Extract everything from the line containing "The width and height of the screenshot is (1204, 990)." down to the end of the rows, reproducing each line verbatim and leaving the pictures out of your answer.
++++ DATASET RECORDS ++++
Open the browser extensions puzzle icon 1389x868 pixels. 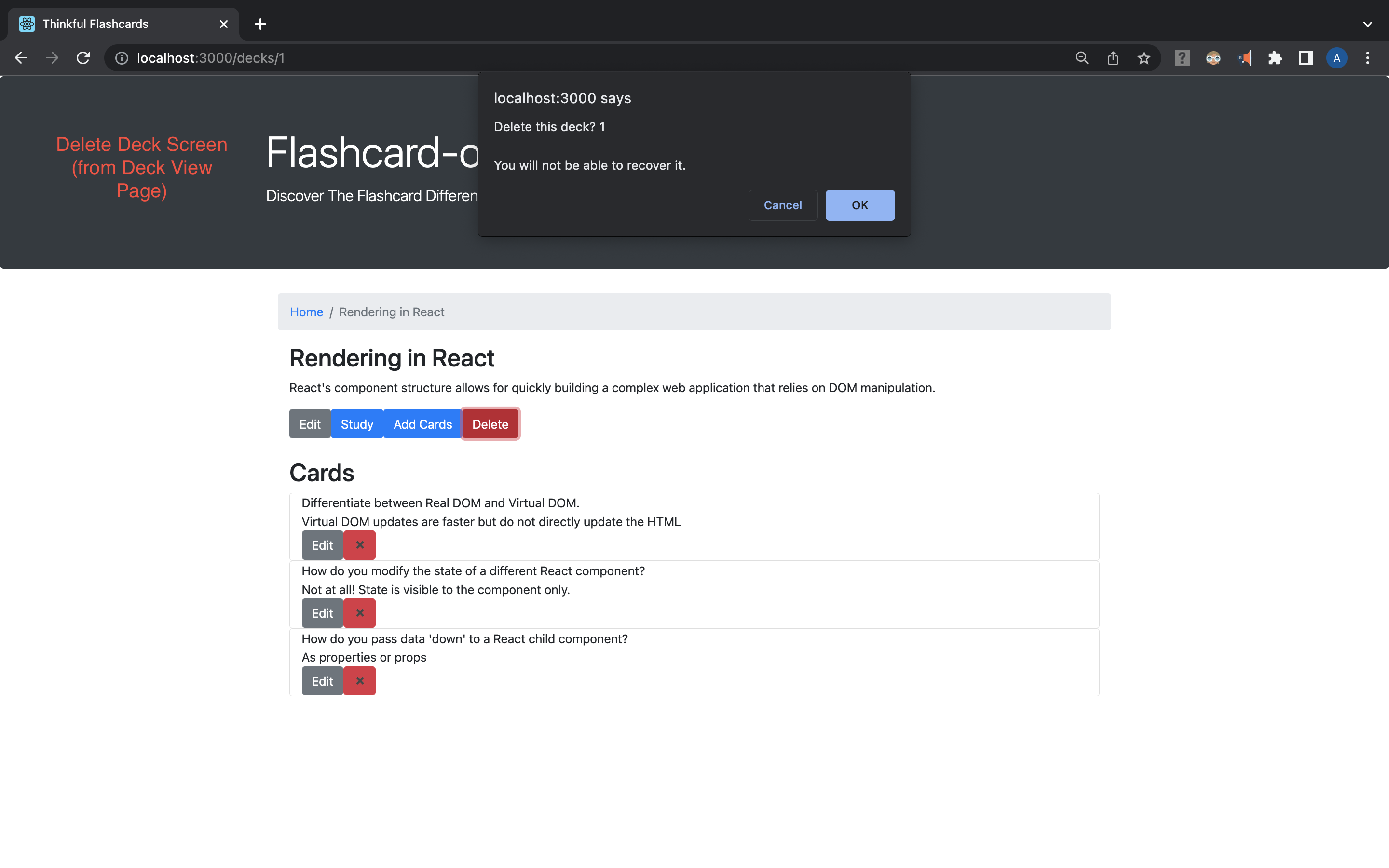(x=1275, y=57)
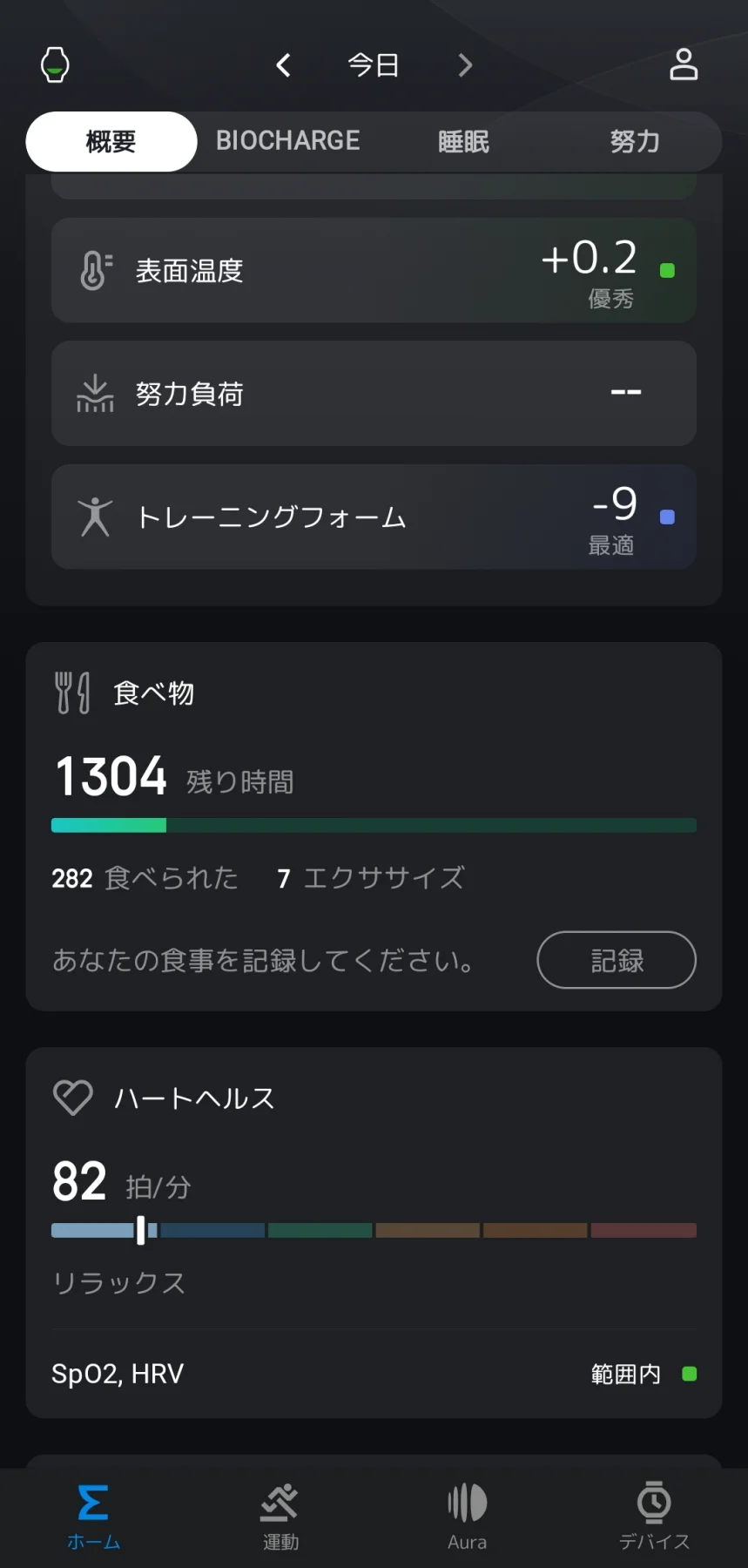Click the heart rate zone bar marker
Viewport: 748px width, 1568px height.
141,1230
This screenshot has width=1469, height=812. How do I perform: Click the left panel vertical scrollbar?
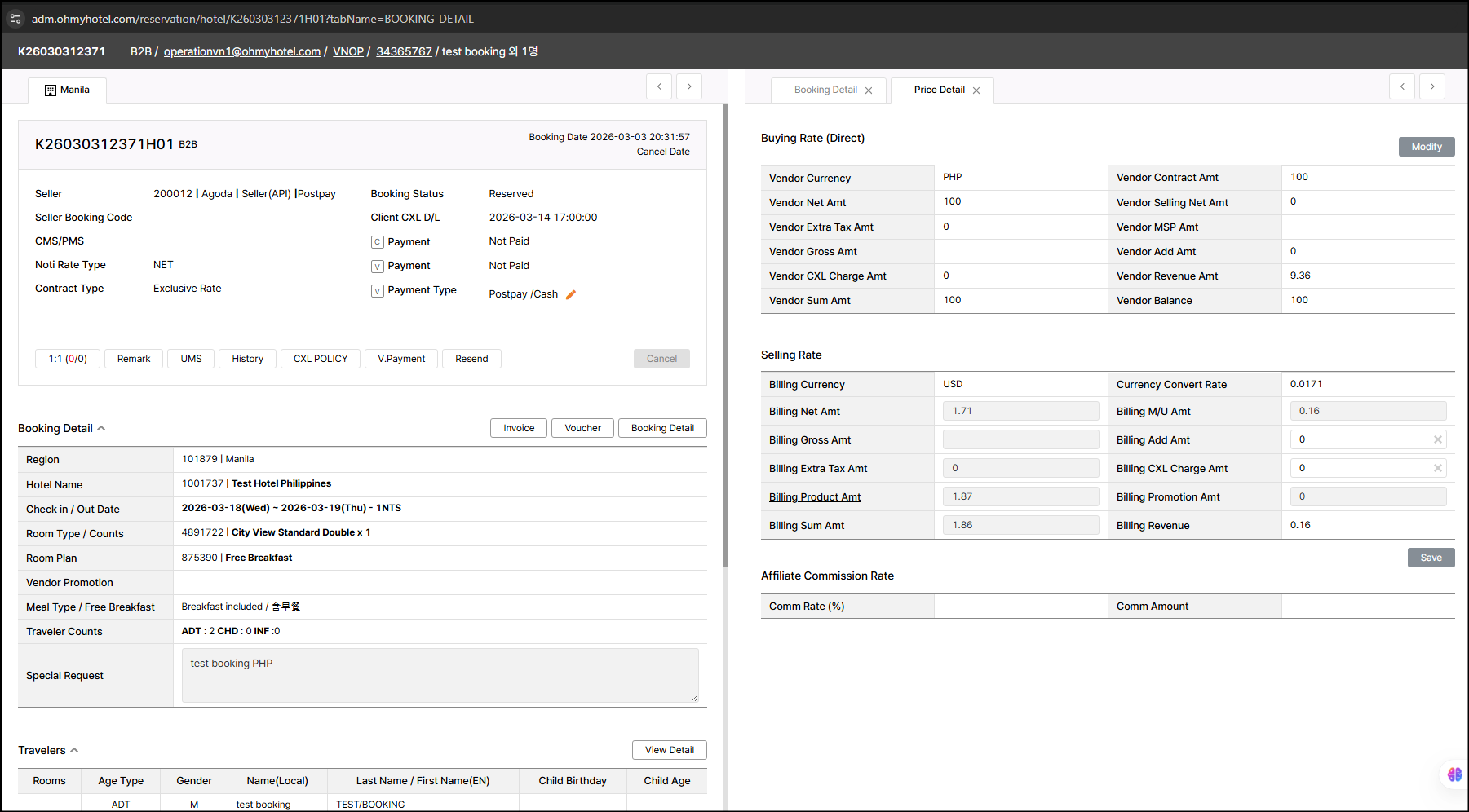[725, 334]
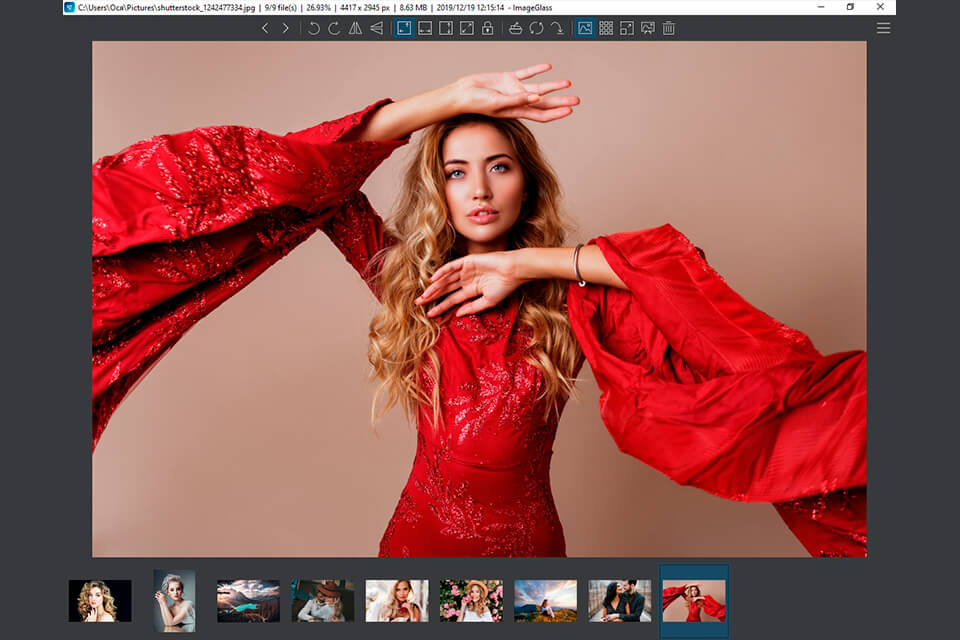Go to the previous image
The image size is (960, 640).
click(x=265, y=28)
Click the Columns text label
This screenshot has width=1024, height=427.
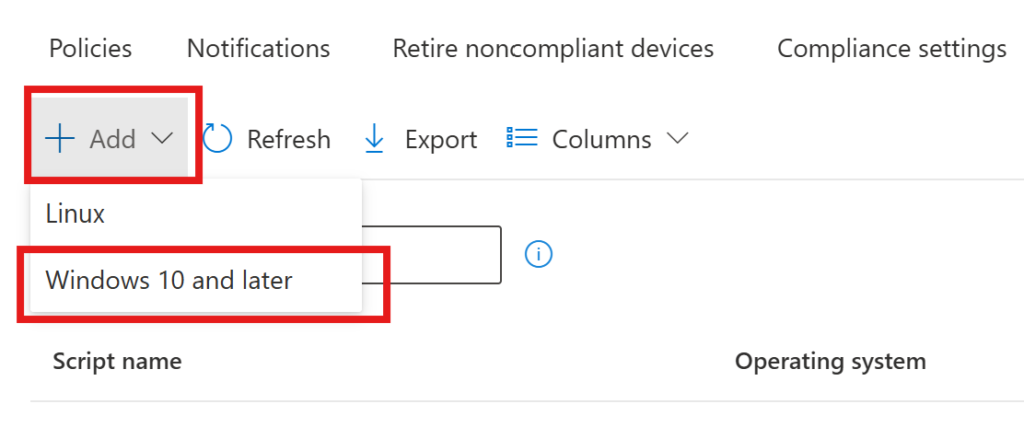click(601, 139)
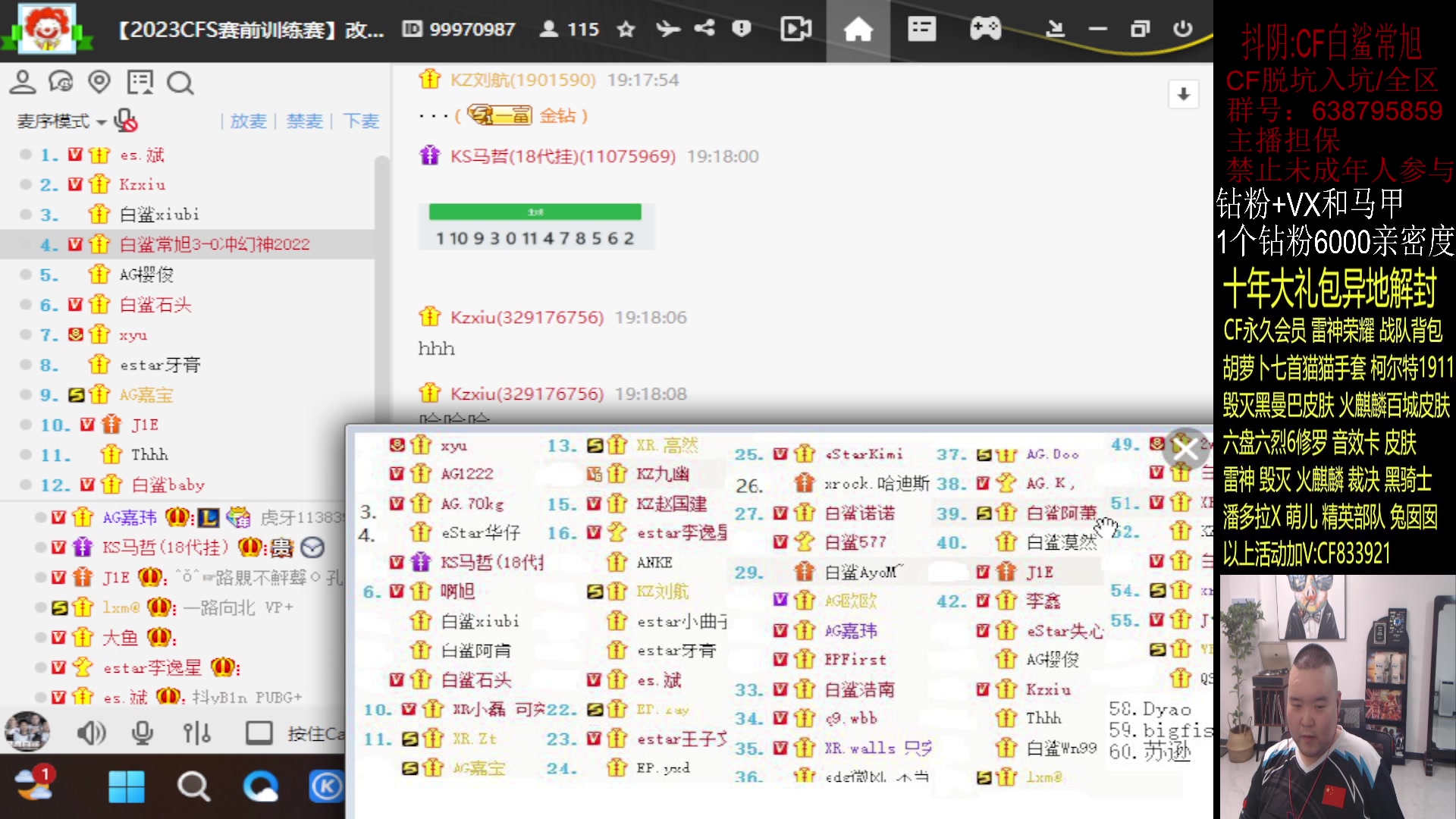Click the 下麦 link
The image size is (1456, 819).
coord(360,121)
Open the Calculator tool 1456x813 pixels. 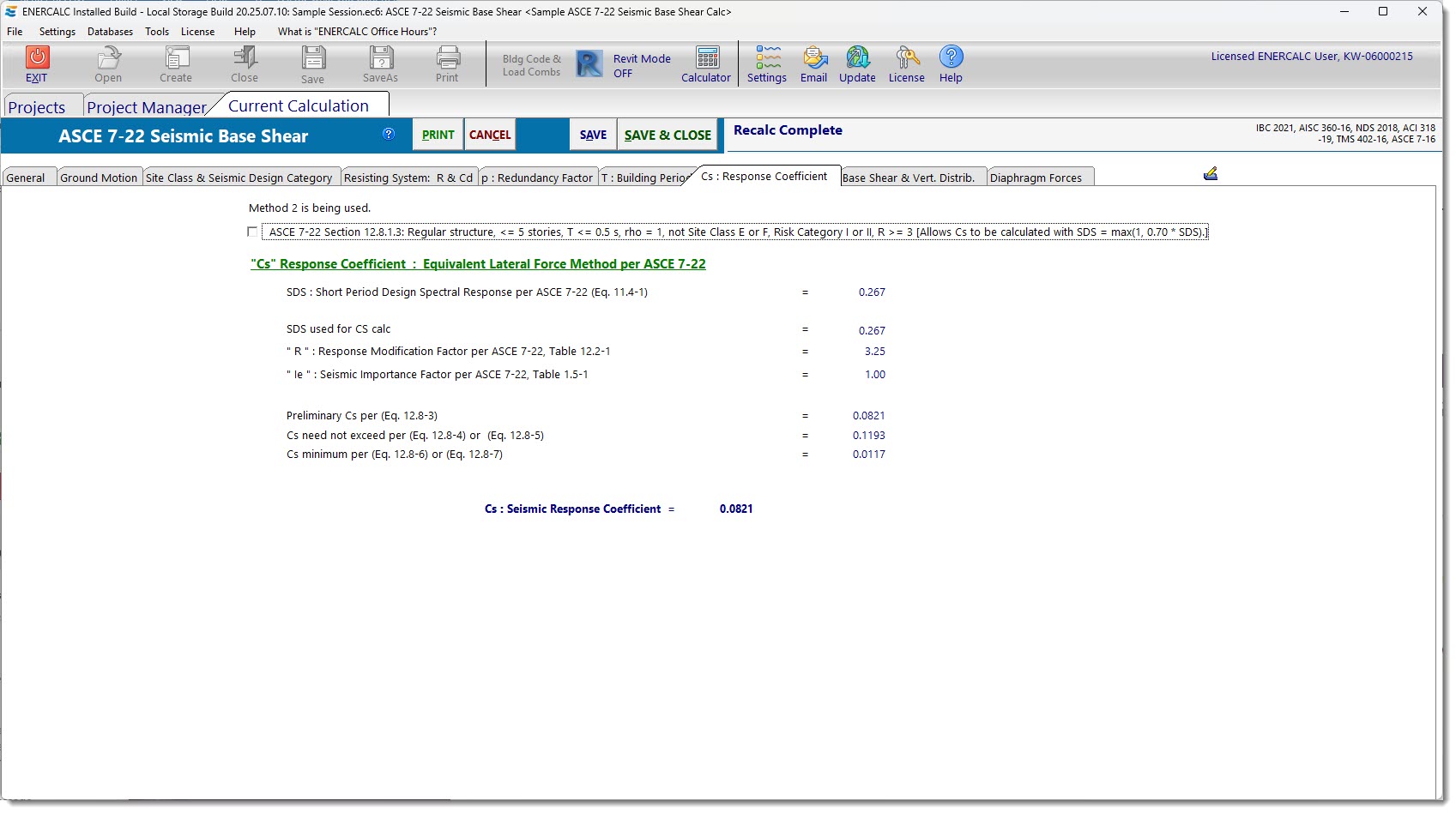click(x=707, y=58)
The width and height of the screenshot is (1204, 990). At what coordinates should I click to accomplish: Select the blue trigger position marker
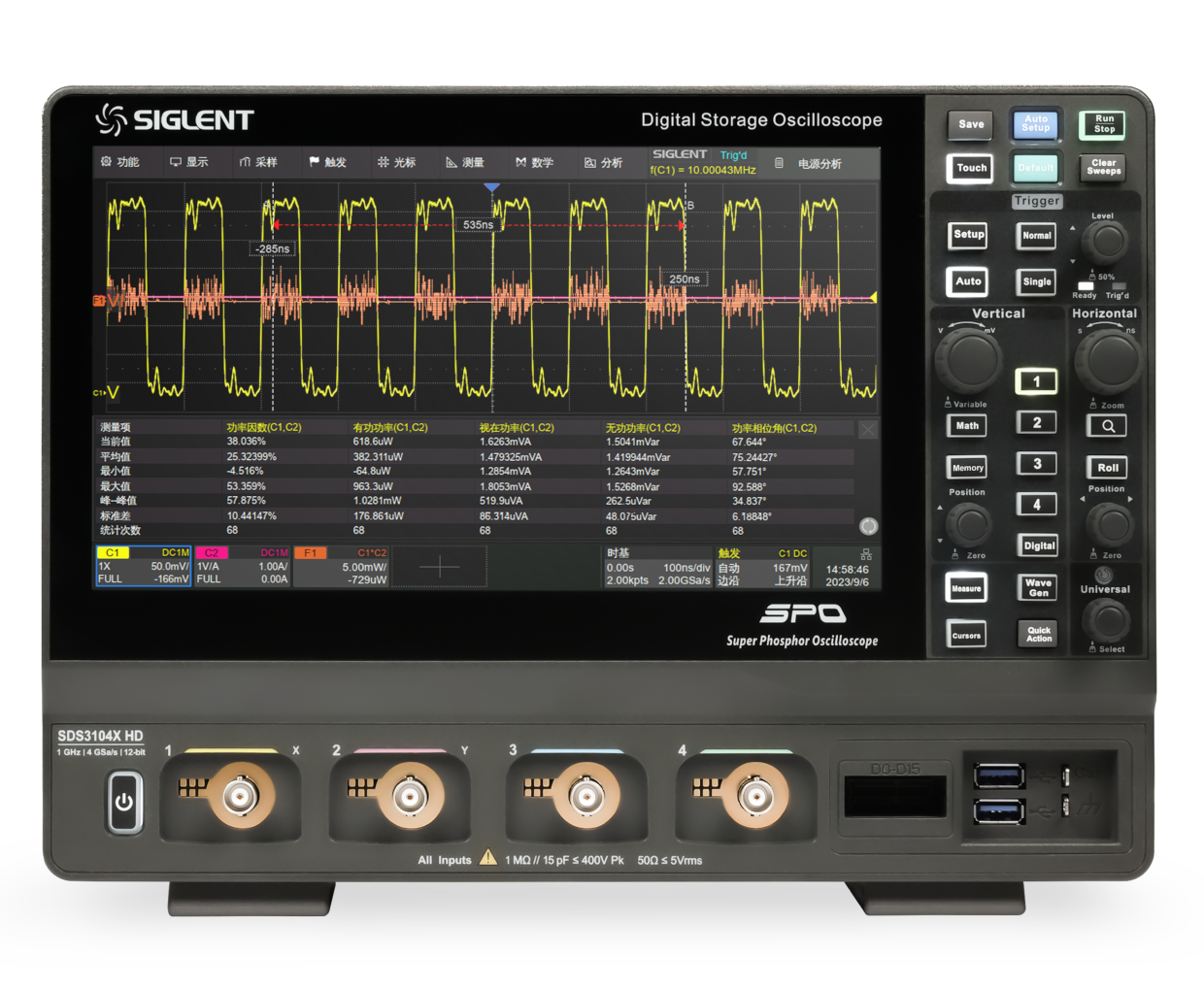point(492,187)
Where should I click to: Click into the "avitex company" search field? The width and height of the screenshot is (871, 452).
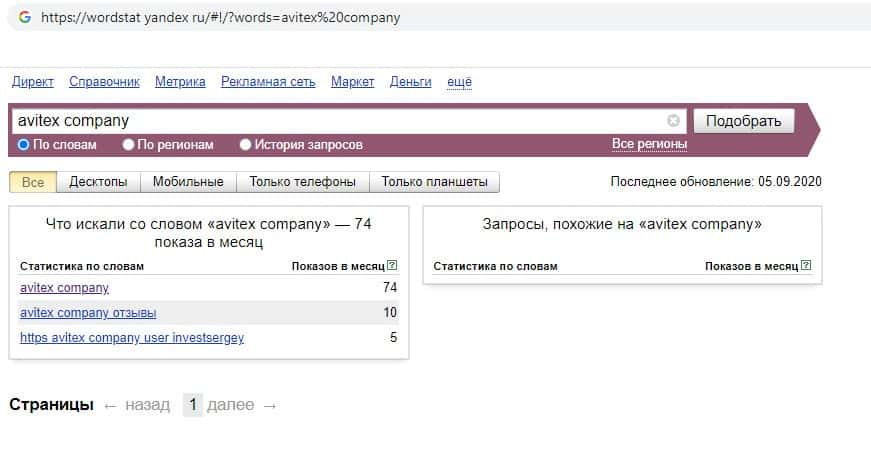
++++
--- EXERCISE OUTPUT ---
The width and height of the screenshot is (1204, 990). At what coordinates should I click to accomplish: Select the blue trigger position marker
point(492,187)
Where should I click to: Click into the "avitex company" search field? The width and height of the screenshot is (871, 452).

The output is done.